Begin Dataset content

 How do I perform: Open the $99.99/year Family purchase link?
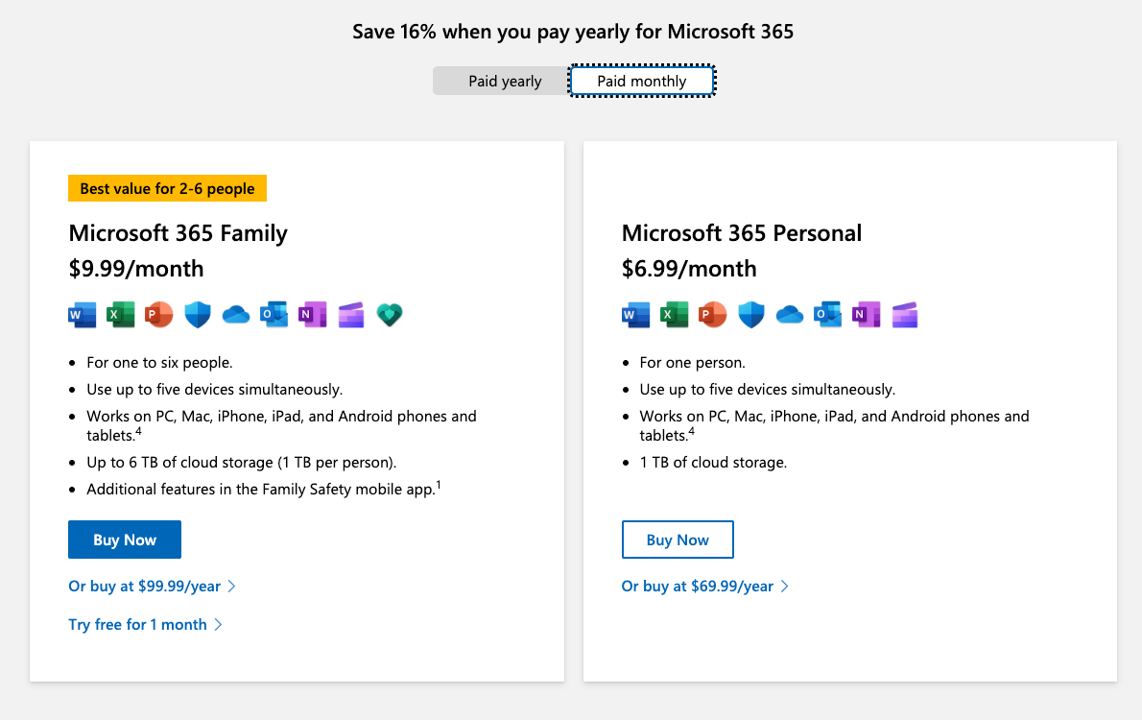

End Dataset content
Begin Dataset content

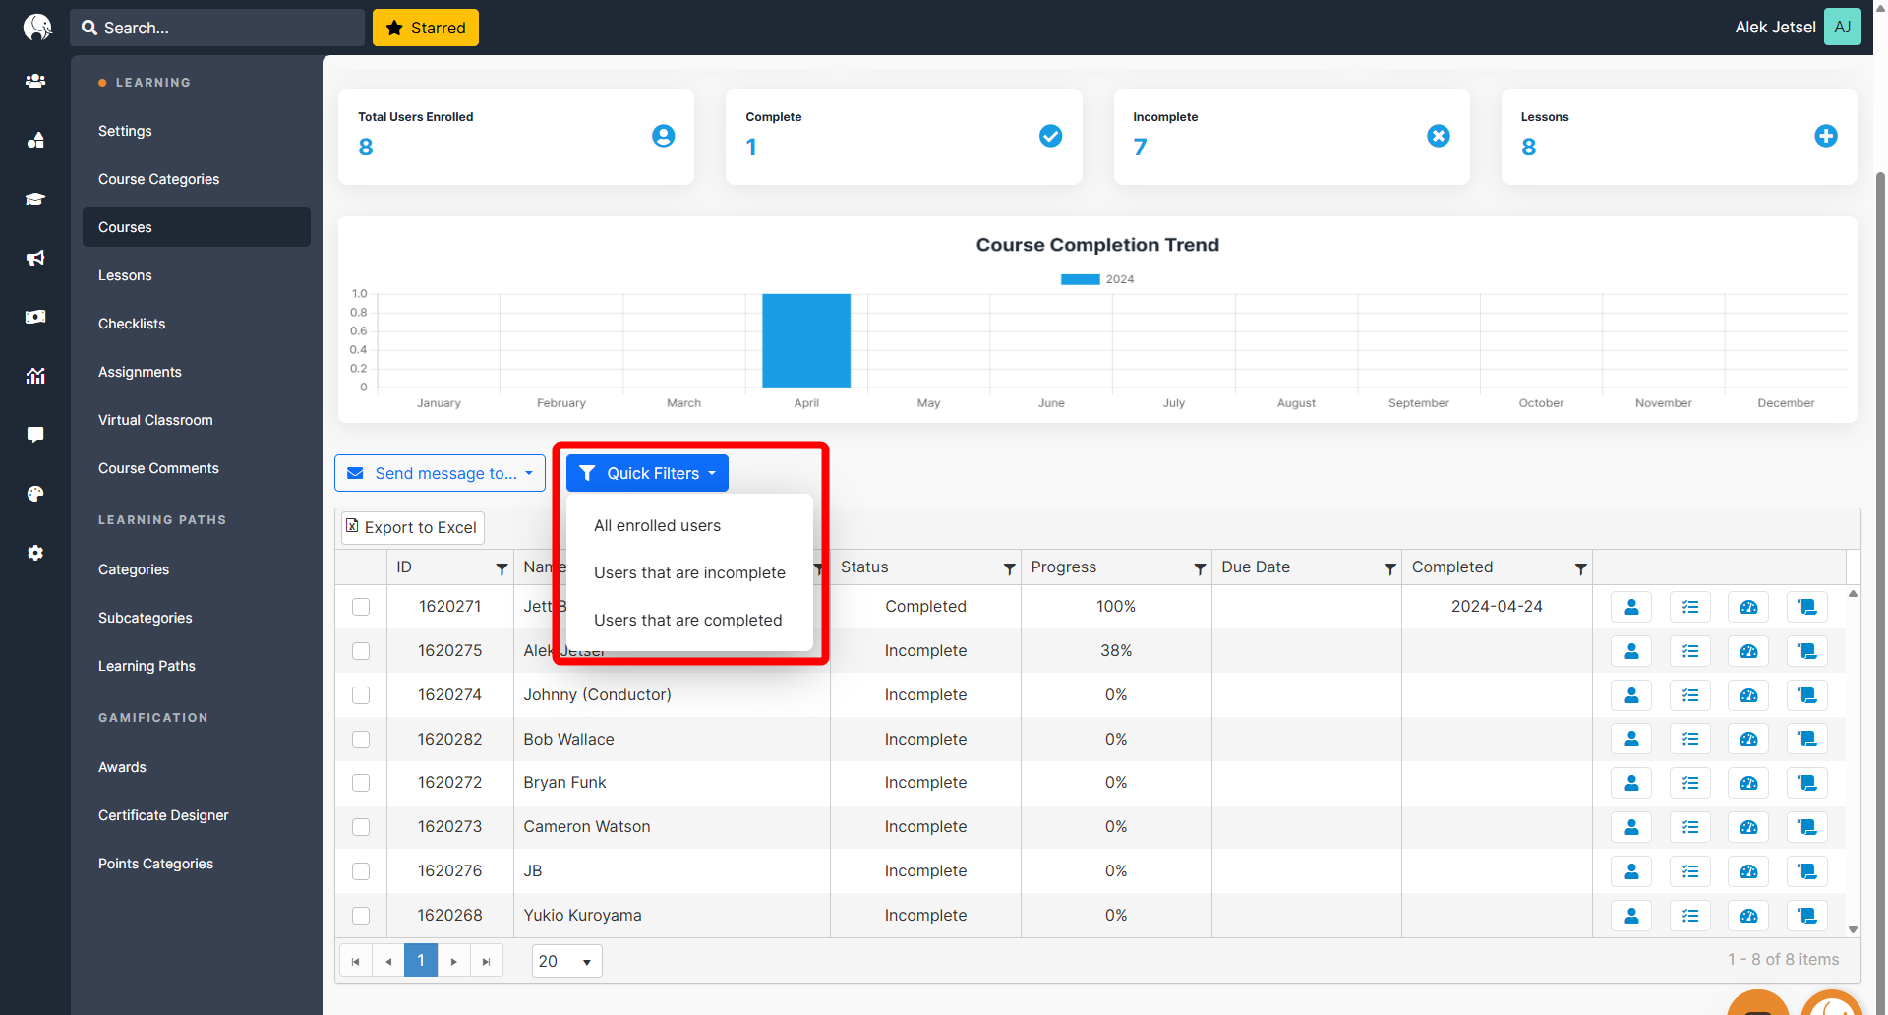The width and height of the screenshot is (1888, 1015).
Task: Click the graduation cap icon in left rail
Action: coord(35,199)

End Dataset content
Begin Dataset content

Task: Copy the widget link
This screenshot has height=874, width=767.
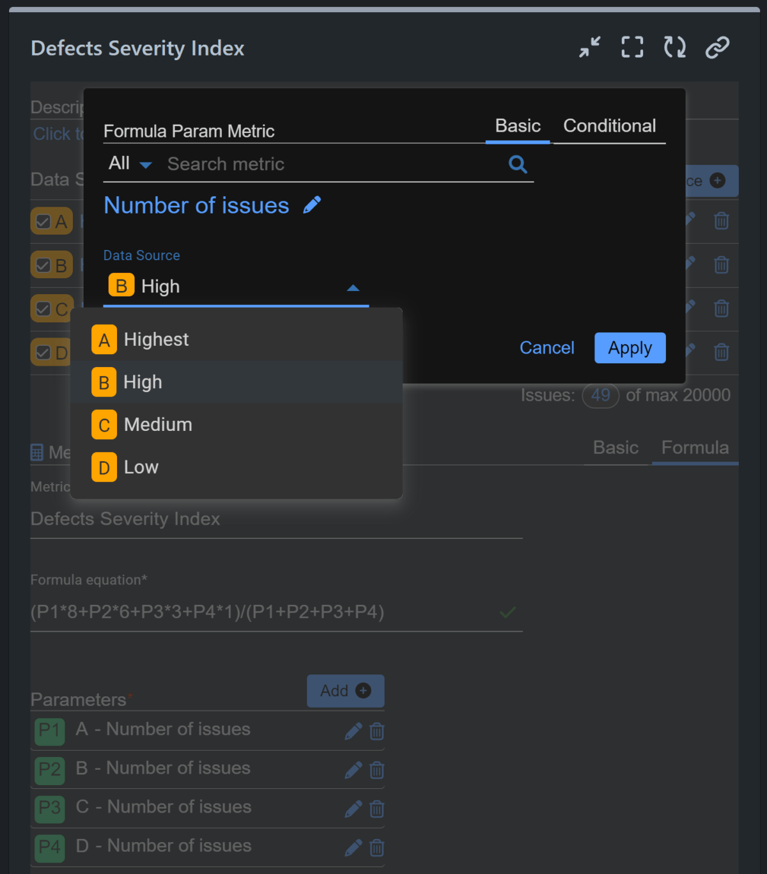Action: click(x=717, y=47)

End Dataset content

Reproduce the lines word for word, from the line that contains "Task: Copy the widget link" through the line that contains "Action: click(x=717, y=47)", both included, and leave the pictures out of your answer.

Task answer:
Task: Copy the widget link
This screenshot has height=874, width=767.
Action: click(x=717, y=47)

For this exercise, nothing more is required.